MT1-MMP RNA interference

The siRNA duplex oligoribonucleotide targeting the MT1-MMP coding region (GenBank accession number NM604995) was prepared as previously described.⁴⁸ Briefly, the siRNA duplex targeted against a 21-nt sequence in human MT1-MMP (5′-AACAGGCAAAGCTGATGCAGA-3′; nt 228–248) was prepared using Silencer™ siRNA Construction Kit (Ambion, AM1620). A scrambling MT1-MMP siRNA duplex (5′-AAGTGATCAAGCACCGAAGAG-3′) was prepared as control. U251MG was plated in 6-well dishes at a density of 2 × 10⁵ cells/well and cultured for 24 h. Then the cells were transfected with 100 nM siRNA duplex using Lipofactamine 2000 following manufacturer’s instructions.
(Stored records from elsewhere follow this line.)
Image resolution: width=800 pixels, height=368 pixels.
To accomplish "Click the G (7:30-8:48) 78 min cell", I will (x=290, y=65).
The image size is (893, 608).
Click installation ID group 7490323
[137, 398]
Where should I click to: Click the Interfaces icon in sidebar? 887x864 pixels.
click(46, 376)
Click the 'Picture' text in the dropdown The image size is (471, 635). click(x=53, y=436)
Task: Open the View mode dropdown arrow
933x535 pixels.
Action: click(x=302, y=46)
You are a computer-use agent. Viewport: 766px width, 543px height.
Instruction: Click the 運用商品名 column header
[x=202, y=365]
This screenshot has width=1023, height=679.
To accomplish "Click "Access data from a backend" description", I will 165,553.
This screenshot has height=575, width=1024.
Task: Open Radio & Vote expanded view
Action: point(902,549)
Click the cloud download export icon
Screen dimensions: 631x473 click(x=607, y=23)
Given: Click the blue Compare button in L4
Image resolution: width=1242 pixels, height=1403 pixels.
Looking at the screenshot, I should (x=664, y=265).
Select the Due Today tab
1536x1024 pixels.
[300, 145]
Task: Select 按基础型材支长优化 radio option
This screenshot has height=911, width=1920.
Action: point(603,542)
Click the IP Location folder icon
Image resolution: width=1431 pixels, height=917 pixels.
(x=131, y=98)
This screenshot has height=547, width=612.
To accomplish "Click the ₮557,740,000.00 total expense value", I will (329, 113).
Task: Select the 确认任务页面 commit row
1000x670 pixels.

Silencing efficiency was established by RT-PCR 48 h after transient transfection and the cells were used thereafter.

Statistics

All experiments were determined for three times. The data were recorded as mean ± SD and evaluated by SPSS13.0 (SPSS Inc.). Differences between groups were analyzed by one-way analysis of variance (ANOVA). p < 0.05 was considered as statistical significance.

Abbreviations:
TGFβ	=	transforming growth factor-β
VM	=	vasculogenic mimicry
MMP	=	matrix metalloproteinase
EMT	=	epithelial-mesenchymal-transition
LAMC2	=	laminin 5γ2 chain
shRNA	=	short hairpin RNA

Disclosure of Potential Conflicts of Interest

No potential conflicts of interest were disclosed.